Supplied information Block Start

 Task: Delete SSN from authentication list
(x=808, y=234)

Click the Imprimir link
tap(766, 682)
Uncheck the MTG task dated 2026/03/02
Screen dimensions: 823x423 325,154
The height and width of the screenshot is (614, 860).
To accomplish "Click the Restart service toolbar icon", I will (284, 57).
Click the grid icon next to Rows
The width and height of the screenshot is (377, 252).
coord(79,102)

Supplied information Block End
Supplied information Block Start

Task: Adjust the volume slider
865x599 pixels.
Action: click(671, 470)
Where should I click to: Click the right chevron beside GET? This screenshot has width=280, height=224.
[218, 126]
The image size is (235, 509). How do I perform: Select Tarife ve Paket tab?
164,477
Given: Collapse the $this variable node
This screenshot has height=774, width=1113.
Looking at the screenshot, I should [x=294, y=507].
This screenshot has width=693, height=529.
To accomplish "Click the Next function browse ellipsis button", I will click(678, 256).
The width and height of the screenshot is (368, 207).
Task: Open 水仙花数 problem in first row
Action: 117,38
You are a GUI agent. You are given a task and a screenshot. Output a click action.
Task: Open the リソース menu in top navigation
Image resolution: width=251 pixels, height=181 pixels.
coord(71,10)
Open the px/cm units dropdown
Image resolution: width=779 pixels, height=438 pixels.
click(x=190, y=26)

Supplied information Block End
Supplied information Block Start

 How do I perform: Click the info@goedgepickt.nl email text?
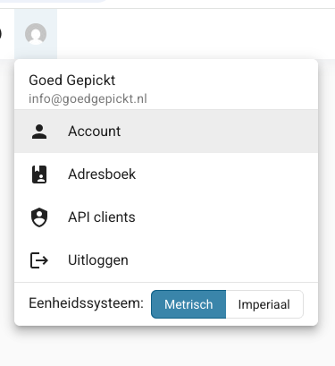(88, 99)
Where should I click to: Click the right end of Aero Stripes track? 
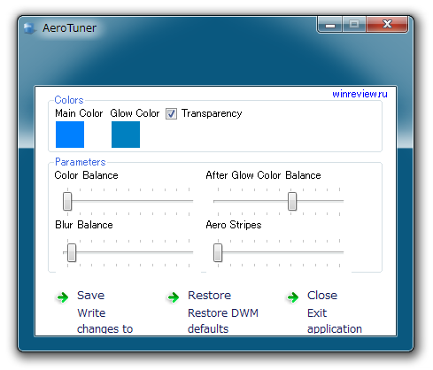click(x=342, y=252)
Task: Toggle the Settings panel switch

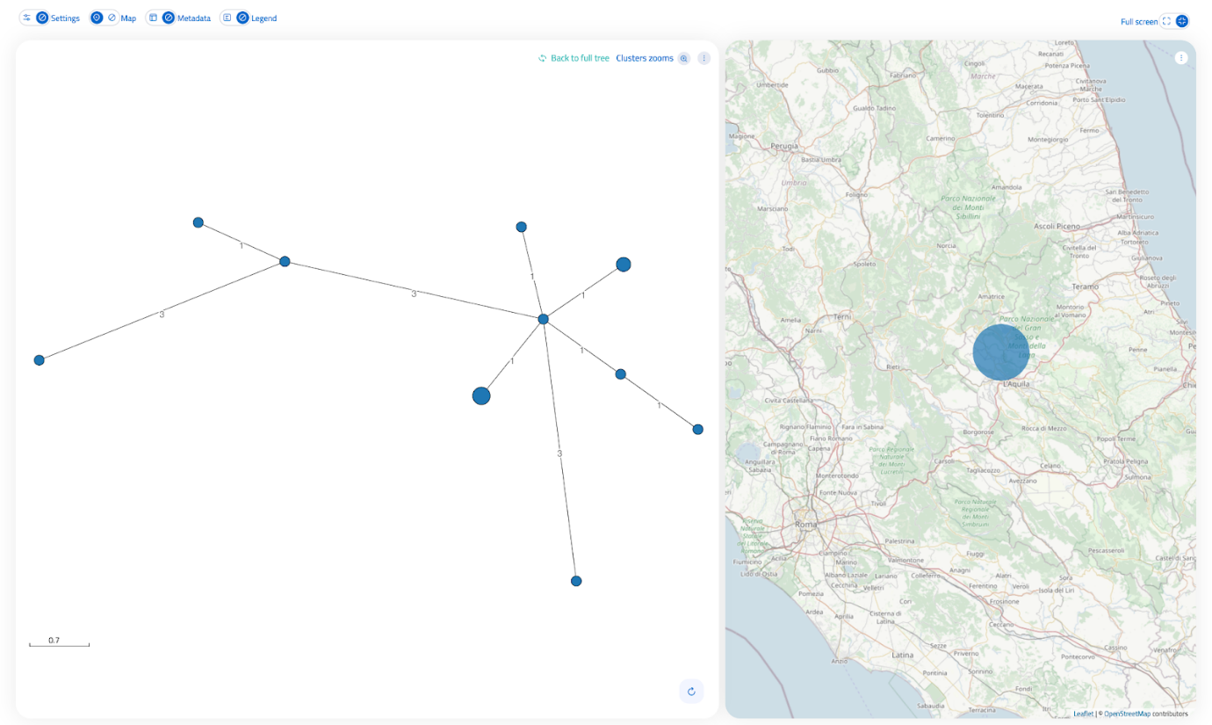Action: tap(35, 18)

Supplied information Block End

* Exercise objective *
Determine how many lines in the entries hold the string "icon". Write only the number.

* Exercise response *
2